Kepala Divisi Hubungan Masyarakat (Kadiv Humas) Polri Irjen Dedi Prasetyo menjelaskan, Satgas Nusantara dibentuk untuk menghalau pelbagai ancaman yang mengganggu jalannya Pemilu 2024.
“Berangkat dari pengalaman Pemilu 2019, tentunya kita tidak bisa menghindari polarisasi, politik identitas, hoaks, ujaran kebencian, itu tidak bisa kita hindari. Oleh karena itu Polri sudah menyiapkan Satgas Nusantara,” kata Dedi di Mabes Polri Jakarta, Minggu (19/6/2022).
Dedi menjelaskan, tugas dari Satgas Nusantara adalah cooling system. Artinya, mereka akan memberikan pemahaman melalui sosialisasi dan peringatan terhadap masyarakat yang terindikasi melakukan polarisasi.
“Satgas kemudian berkolaborasi juga melakukan kegiatan literasi, sosialisasi, dan pengingat apabila ada masyarakat atau kelompok tertentu yang menyebarkan, memviralkan konten-konten yang bersifat polarisasi, politik identitas, hoaks, akan kita ingatkan,” ungkap Dedi.
Dedi menjelaskan, jika mereka yang sudah diingatkan masih membandel dan kembali mengulangi perbuatan senada, maka Polri akan memberikan peringatan kedua sebelum dilakukan upaya penegakan hukum.
“Penegakan hukum harus dilakukan. agar tidak terjadi lagi kegiatan seperti itu.
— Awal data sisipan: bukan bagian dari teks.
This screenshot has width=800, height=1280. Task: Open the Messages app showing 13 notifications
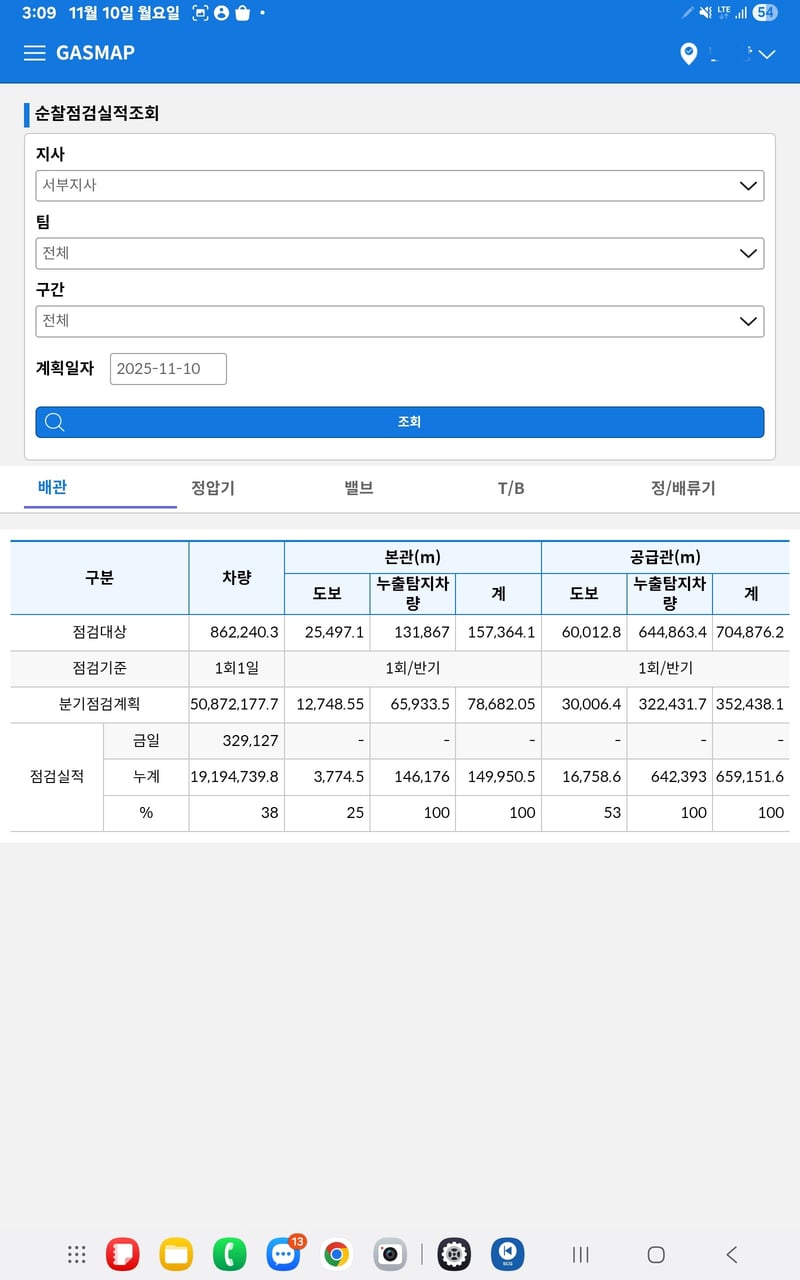coord(283,1253)
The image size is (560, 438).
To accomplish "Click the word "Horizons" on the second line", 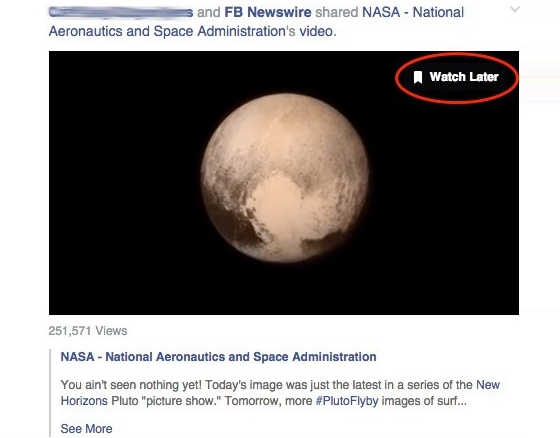I will click(84, 401).
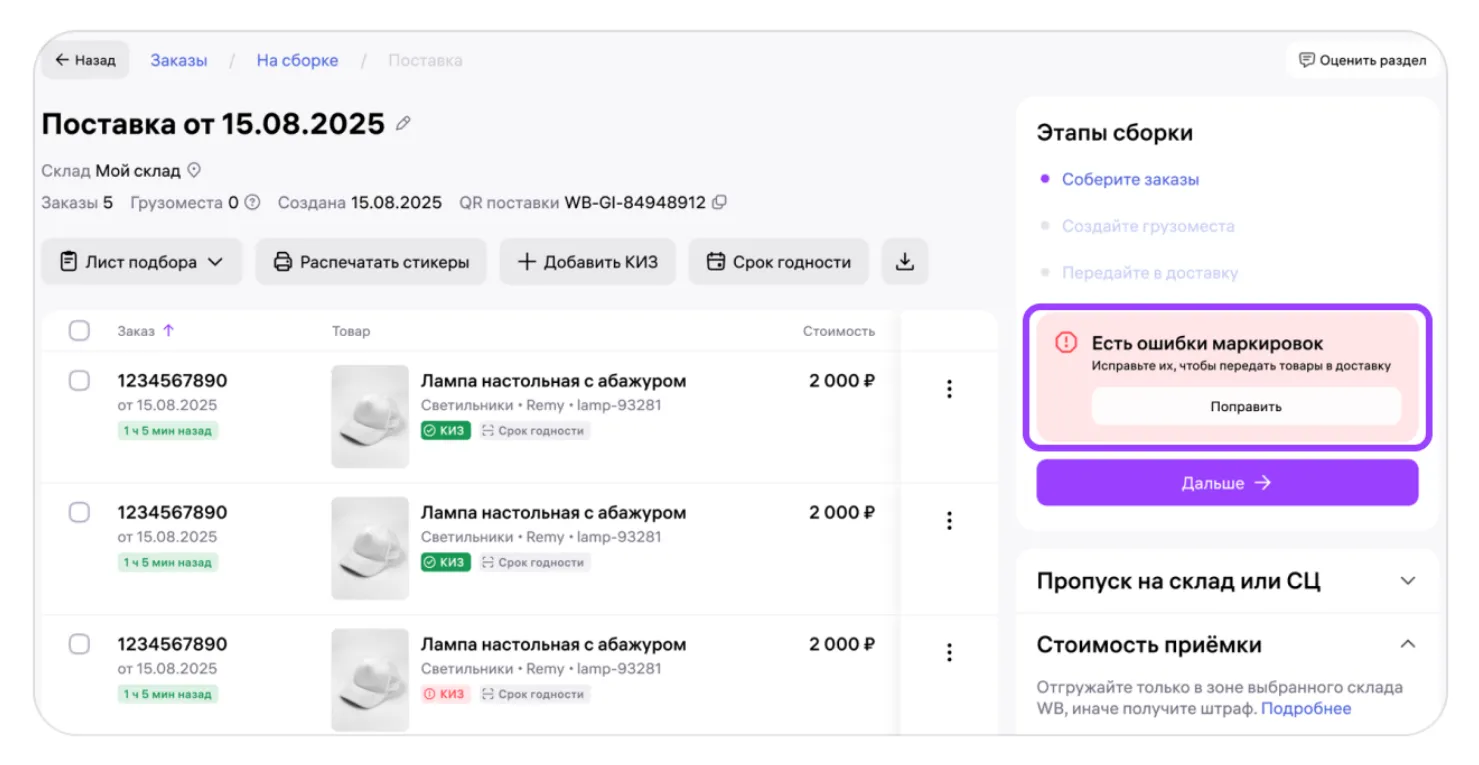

Pak Kapolri selalu mengingatkan mari kita menjaga persatuan dan kesatuan, merawat Kebhinekaan dalam bingkai NKRI,” ucap mantan Kapolda Kalimantan Tengah ini menjelaskan.
Sebagai informasi, Dedi memastikan Satgas Nusantara akan diberlakukan ketika Pemilu 2024 sudah mulai berjalan. Polri akan senantiasa menyampaikan kepada seluruh jajaran untuk memberlakukan Operasi Mantap Brata.
“Jadi kapannya, ini masih kita godok terus, berapa kekuatan, kemudian ancaman apa saja yang dimungkinkan akan terjadi, berapa sarpras (sarana prasarana) yang digunakan, ini semua masih digodok,” urai Dedi.
“Insya Allah dalam waktu dekat akan disampaikan bahwa operasi Mantap Brata di seluruh Indonesia,” ucap Dedi menutup.